Brief
Convert the lines starting at the one containing "Select the Lasso tool" and ending at the one containing "coord(41,190)" into a JSON list of strings, one string per line, with blank lines and pictures left out.

Record set
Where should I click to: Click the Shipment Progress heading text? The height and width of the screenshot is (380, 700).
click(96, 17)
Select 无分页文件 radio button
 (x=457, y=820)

---

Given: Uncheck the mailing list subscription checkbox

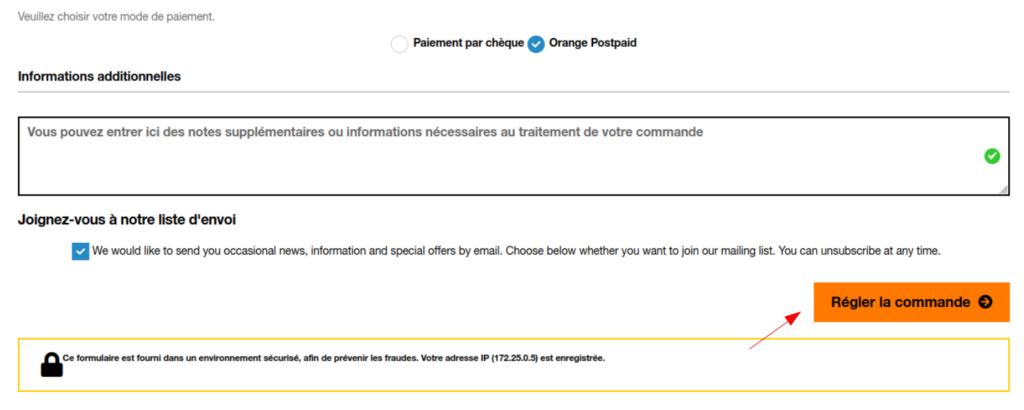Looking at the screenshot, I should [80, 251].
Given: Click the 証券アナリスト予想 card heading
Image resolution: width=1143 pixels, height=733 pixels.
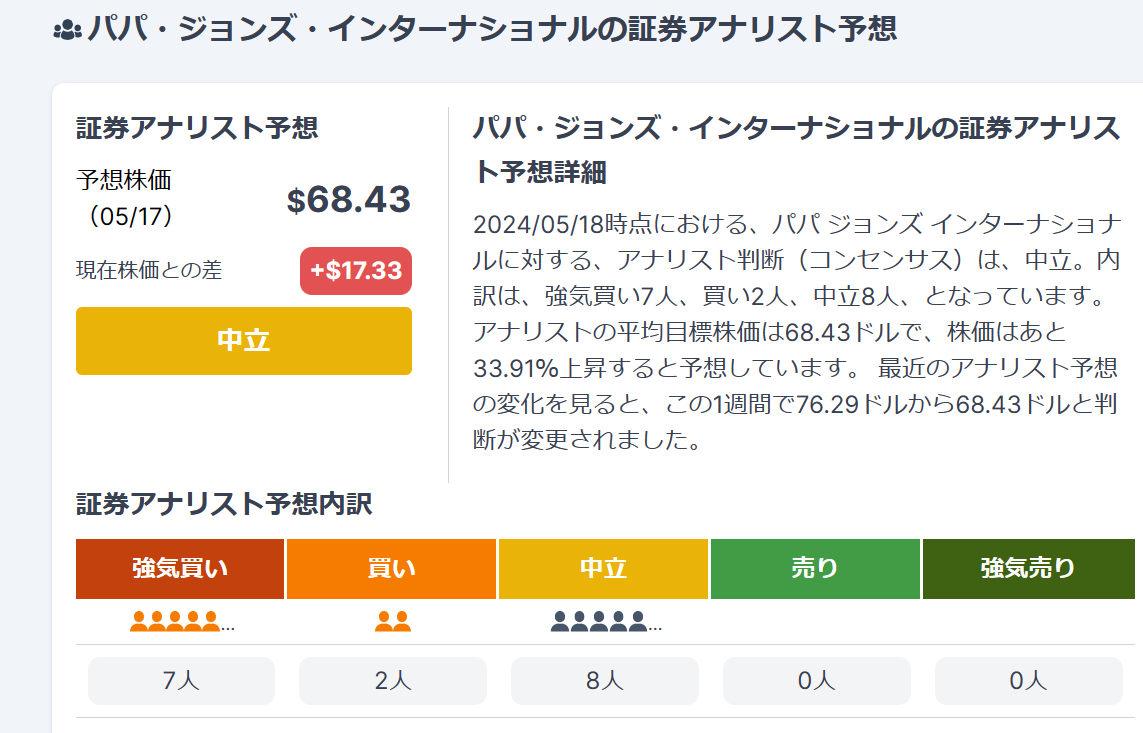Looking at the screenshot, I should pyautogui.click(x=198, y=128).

==

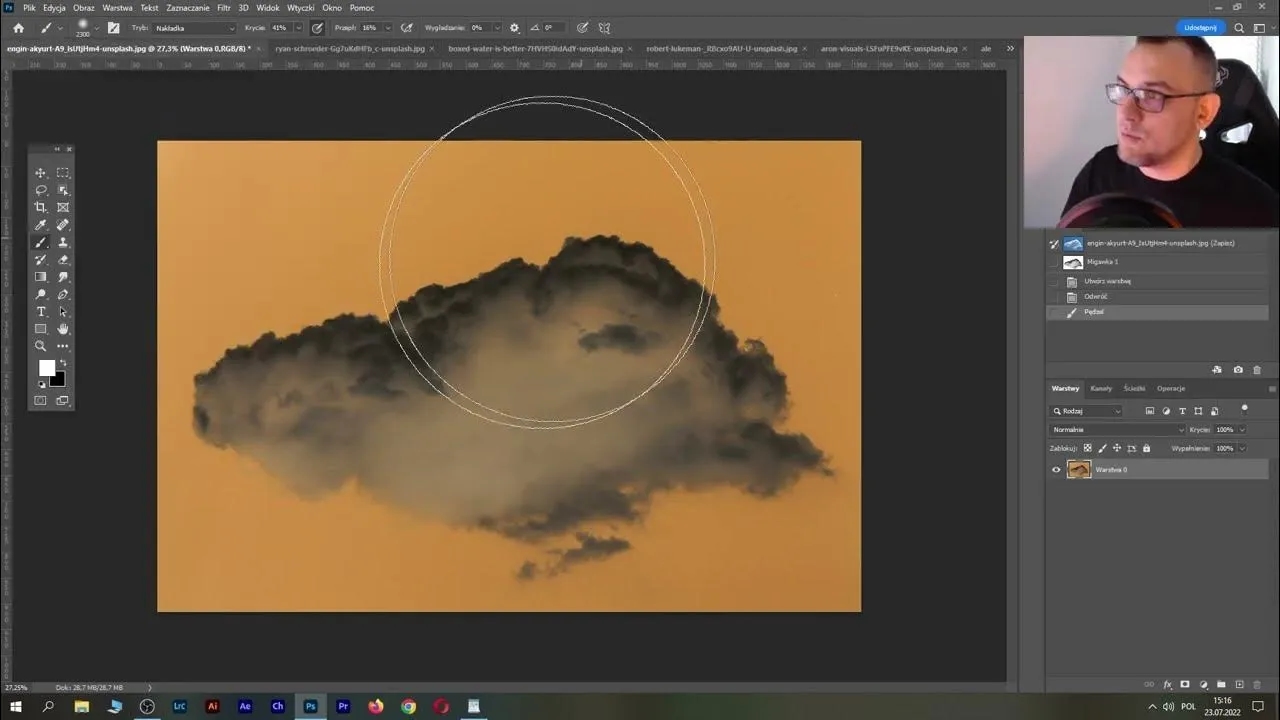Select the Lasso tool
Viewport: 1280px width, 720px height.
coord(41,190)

Answer to this exercise
[
  "Select the Lasso tool",
  "Viewport: 1280px width, 720px height.",
  "coord(41,190)"
]